Eve’s smile was wan. “Can’t have that. I figured you could get her address, that you could check on her and make sure she was okay. I didn’t think you’d think I was crazy.”
“How did you find Christy’s address?” Webster asked, more quietly this time.
“Don’t answer that,” Matt said, then lifted his brows at Webster’s scowl. “For now.”
“I went to see Christy,” Eve said, “hoping it was a sick joke. But it wasn’t.”
“What about Martha’s door?” Webster asked. “Did it have a black wreath, too?”
“I didn’t check today. I was too rattled. But it didn’t as of yesterday.”
“Let’s check when we’re done here,” Webster said. “What about Samantha Altman?”

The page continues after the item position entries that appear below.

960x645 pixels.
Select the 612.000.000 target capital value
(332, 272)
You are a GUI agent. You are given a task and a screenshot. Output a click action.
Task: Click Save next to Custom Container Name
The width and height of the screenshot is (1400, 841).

“She may live in Shadowland, but she wasn’t in my study. I’m sorry.”
“How do you know?” Webster pressed, and Matt Nillson stepped in.
“All you need to know is that Eve checked the list and Altman wasn’t there.”
Webster shook his head. “Two of my victims were in her study. Not a coincidence.”
“That’s exactly what it is. Hear me out,” Eve added. “Two victims spent inordinate amounts of time in the virtual world. Your third might have, too, but not as part of my study. Whoever killed them knew Christy played, because he simmed the crime scene.”